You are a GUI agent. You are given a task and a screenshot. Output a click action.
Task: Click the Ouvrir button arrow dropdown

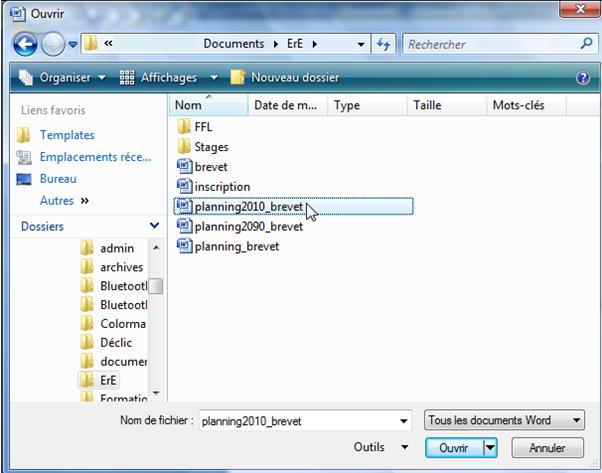click(x=490, y=449)
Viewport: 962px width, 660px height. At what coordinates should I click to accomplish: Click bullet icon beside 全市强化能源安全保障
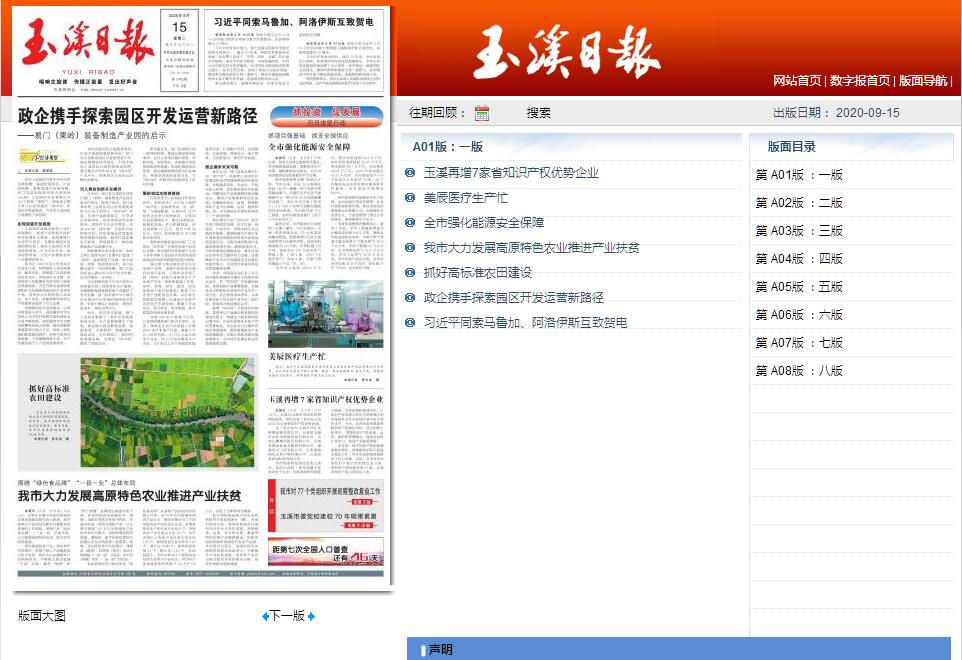410,223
::::::::::
▶ [Challenge]:
Write out everything from the start of the records down to the line containing "click(x=490, y=449)", requests included. Scale each coordinate in the answers by 0.3, round to whole numbers with halves going up, and leave out the pictures.

▶ [Response to this exercise]:
You are a GUI agent. You are given a task and a screenshot. Output a click action.
Task: Click the Ouvrir button arrow dropdown

click(x=147, y=135)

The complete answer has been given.